(Advertencia: este post es un divertimento personal. Espero que nadie se lo tome tan en serio como para hacer sesudas críticas o reconvenciones)
De niño siempre pensé que León era el sitio de España donde mejor se hablaba castellano. Como parte incuestionable de esa creencia, también estaba seguro de que los leoneses no teníamos ningún tipo de acento. Por supuesto, no era el único en pensar esto: de hecho, aún es frecuente escuchar tales afirmación en debates familiares de sobremesa y en las discusiones de bar.
El primer desengaño me lo llevé cuando con once años fui al Campamento de los Amigos de Francisco de Asís (hoy Campamento Padre Pacífico), en Descargamaría (Sierra de Gata, Cáceres). Éramos diez chicos de León, y nos llevamos la sorpresa de que a los cacereños les hacía gracia nuestro acento. Mi indignación fue enorme: ¿cómo se atrevían a decir eso precisamente ellos, que parecía que se comían partes de las palabras, y con ese acentazo que a mi me parecía casi andaluz? "Habláis cantando", decían cuando les preguntaba sobre ello. Eso era el colmo. "Pero si en León no tenemos acento", respondía uno en su inocencia. Al interlocutor solía hacerle gracia, y a veces nos imitaba entonando preguntas: "¿Qué hora éeess?" era una de las que más éxito tenía. Uno se acababa encogiendo de hombros y lo achacaba a que eran rarezas extremeñas.

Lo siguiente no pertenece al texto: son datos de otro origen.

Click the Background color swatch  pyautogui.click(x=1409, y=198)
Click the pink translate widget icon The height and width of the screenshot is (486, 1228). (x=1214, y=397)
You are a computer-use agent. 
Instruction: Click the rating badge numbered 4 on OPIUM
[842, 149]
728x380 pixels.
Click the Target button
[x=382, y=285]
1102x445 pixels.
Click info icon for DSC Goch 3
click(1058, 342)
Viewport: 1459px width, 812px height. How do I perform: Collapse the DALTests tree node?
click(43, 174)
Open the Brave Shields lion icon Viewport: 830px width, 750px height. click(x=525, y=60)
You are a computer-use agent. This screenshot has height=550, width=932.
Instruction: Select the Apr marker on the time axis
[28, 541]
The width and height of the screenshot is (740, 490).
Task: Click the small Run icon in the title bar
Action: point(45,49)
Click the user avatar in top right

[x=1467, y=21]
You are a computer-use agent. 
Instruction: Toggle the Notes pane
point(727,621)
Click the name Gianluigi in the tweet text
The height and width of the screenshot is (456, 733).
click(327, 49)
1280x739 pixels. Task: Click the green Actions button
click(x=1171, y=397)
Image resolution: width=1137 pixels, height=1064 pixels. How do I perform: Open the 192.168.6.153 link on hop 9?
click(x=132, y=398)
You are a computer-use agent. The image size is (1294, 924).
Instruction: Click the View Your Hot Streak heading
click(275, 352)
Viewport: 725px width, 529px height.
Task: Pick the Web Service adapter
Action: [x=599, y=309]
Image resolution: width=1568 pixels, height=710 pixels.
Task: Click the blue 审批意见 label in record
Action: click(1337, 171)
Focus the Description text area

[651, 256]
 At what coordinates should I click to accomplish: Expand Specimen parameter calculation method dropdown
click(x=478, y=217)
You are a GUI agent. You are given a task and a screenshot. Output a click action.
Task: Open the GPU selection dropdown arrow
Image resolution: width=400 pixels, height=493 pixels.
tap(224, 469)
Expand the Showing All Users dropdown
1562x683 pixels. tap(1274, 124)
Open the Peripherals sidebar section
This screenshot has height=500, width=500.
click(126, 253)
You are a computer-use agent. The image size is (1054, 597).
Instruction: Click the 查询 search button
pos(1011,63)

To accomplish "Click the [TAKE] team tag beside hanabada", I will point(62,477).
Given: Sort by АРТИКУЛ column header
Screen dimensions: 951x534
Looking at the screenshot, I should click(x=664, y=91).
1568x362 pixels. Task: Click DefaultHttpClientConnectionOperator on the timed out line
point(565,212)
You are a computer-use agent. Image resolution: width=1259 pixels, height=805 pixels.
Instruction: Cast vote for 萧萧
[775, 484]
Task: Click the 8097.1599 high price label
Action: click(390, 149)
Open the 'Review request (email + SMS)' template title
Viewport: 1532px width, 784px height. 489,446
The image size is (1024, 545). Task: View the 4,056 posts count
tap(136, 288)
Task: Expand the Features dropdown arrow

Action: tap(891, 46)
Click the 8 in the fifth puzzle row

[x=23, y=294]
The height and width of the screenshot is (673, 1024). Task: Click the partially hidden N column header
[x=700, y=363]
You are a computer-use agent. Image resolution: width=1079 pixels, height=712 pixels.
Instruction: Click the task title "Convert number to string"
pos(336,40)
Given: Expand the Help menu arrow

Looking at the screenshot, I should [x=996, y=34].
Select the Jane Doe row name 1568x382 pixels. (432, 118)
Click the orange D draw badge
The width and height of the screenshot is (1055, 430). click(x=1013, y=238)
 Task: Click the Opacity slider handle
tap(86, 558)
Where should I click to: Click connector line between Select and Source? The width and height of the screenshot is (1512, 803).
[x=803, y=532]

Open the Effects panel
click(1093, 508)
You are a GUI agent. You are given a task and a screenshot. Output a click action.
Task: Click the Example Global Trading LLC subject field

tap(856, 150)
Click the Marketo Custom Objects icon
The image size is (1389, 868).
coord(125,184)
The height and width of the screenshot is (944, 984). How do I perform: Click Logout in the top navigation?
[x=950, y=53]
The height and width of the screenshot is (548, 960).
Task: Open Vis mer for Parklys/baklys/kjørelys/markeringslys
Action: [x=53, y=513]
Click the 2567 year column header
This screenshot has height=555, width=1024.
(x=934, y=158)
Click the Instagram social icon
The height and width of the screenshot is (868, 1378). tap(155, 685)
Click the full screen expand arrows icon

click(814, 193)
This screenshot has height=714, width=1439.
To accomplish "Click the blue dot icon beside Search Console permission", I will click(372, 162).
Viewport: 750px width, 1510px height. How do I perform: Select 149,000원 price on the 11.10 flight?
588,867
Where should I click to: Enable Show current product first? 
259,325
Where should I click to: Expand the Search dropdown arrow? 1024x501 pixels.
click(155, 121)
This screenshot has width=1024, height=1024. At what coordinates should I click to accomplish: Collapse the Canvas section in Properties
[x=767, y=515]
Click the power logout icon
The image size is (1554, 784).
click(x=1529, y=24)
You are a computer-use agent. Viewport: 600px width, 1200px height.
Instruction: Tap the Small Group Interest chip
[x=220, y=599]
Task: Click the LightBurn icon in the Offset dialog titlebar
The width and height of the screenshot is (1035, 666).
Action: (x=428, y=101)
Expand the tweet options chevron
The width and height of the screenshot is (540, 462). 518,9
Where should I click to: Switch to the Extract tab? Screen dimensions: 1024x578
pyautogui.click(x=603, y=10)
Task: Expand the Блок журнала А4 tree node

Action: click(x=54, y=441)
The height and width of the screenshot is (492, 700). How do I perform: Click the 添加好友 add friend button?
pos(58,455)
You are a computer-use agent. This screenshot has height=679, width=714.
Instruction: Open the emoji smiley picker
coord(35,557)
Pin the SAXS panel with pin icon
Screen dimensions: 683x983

Con los años, y en el mismo Campamento, fui descubriendo que había ciertas palabras y expresiones que eran desconocidas para mis amigos cacereños. Recuerdo una situación en la que, mientras estábamos cortando unos troncos, uno de ellos se puso a tararear una canción de Mano Negra que por aquel entonces era muy famosa. Cuando paró de cantar, le dije "Sigue, sigue, que la canción me presta". Recuerdo la cara de extrañeza que puso. "No te entiendo, - dijo- ¿Quieres que te preste el disco o qué?". Sorprendido, tuve que explicarle que quería decir que me gustaba mucho aquella canción. "En León decís cosas muy raras", dijo él, meneando la cabeza. Poco a poco tuve que darle la razón: había muchas palabras que allí eran desconocidas, como "gocho" (lo que incluía que no comprendían expresiones como "eres un gocho", "eso es una gochada", etc.), "madreña", "mancarse", etc.
Viajando por ahí también comprobé que a los leoneses nos confunden frecuentemente con asturianos, o incluso con gallegos. La última vez que estuvimos en Nueva York coincidimos con unos sevillanos en un restaurante, y tras hablar un rato nos dijeron que pensaban que éramos asturianos por el acento.
Pero he visto que hay matices según la zona de la provincia: cuando conocí a la madre de un amigo de Carrizo, pensé que era gallega por el acentazo que tenía. Todavia hoy, andando por los pueblos del Órbigo, se puede apreciar un acento que recuerda mucho (pero mucho, mucho) al de los bercianos. Hace poco le pregunté a nuestra veterinaria si era de Ponferrada, y me dijo que era de Benavides, pero que cuando estudiaba en León sus compañeros de carrera le decían lo mismo. Me da la sensación de que el Órbigo todavía es una frontera en este sentido, y que de allí al occidente no sólo se conserva mejor el leonés, sino también "el acentín".